Title Data Mining Models To Predict Parking Lot Availability
ID_Doc 17277
Authors Rodrigues B.; Fernandes C.; Vieira J.; Portela F.
Year 2023
Published Lecture Notes in Computer Science (including subseries Lecture Notes in Artificial Intelligence and Lecture Notes in Bioinformatics), 14116 LNAI
DOI http://dx.doi.org/10.1007/978-3-031-49011-8_42
Abstract With the growth of IoT (Internet of Things) technologies, there has been a significant increase in opportunities to enhance various aspects of our daily lives. One such application is the prediction of car park occupancy using car park movement data, which can be further improved by incorporating weather data. This paper focuses on investigating how weather conditions influence car park occupancy prediction and aims to identify the most effective prediction algorithm. To achieve more accurate results, the researchers explored two primary approaches: Classification and Regression. These approaches allow for a comprehensive analysis of the parking scenario, catering to both qualitative and quantitative aspects of predicting car park occupancy. In this study, a total of 24 prediction models, encompassing a wide range of algorithms were induced.
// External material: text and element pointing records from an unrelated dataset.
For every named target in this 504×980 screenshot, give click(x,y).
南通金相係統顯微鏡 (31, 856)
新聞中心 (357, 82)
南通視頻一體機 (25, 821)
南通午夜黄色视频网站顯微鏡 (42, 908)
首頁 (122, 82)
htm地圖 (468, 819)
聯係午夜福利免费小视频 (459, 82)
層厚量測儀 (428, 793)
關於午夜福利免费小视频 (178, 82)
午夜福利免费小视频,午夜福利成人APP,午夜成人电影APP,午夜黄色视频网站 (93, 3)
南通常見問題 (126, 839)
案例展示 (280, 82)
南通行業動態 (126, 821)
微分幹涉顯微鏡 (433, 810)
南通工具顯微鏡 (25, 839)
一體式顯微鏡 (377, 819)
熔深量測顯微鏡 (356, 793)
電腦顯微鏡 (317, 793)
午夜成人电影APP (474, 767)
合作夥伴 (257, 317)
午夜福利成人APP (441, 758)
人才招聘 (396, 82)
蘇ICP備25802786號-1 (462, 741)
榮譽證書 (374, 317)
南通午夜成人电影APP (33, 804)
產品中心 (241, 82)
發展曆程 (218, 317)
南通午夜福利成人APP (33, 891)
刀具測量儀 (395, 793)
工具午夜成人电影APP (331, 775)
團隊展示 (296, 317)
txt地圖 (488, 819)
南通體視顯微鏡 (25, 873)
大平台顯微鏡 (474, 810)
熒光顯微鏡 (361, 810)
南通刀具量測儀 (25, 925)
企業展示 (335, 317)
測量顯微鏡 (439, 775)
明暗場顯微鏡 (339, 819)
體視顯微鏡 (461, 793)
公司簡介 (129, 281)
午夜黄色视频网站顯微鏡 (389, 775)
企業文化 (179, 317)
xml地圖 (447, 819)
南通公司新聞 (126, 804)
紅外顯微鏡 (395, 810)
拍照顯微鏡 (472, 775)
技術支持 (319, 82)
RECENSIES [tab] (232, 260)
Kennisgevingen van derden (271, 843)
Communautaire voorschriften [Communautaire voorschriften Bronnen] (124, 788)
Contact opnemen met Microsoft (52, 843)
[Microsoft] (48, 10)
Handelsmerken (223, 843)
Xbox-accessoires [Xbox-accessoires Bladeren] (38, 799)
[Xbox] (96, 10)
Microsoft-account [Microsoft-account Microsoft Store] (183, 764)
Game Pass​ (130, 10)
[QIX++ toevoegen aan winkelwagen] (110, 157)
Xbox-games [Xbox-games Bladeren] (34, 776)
These models were designed to consider various details, including parking features, location specifics, time-related factors and crucially, weather conditions. Overall, this study showcased the potential of leveraging IoT technologies, car park movement data, and weather information to predict car park occupancy effectively. By exploring both classification and regression approaches, each yielding accuracy and R2Score values surpassing 85%. © 2023, The Author(s), under exclusive license to Springer Nature Switzerland AG.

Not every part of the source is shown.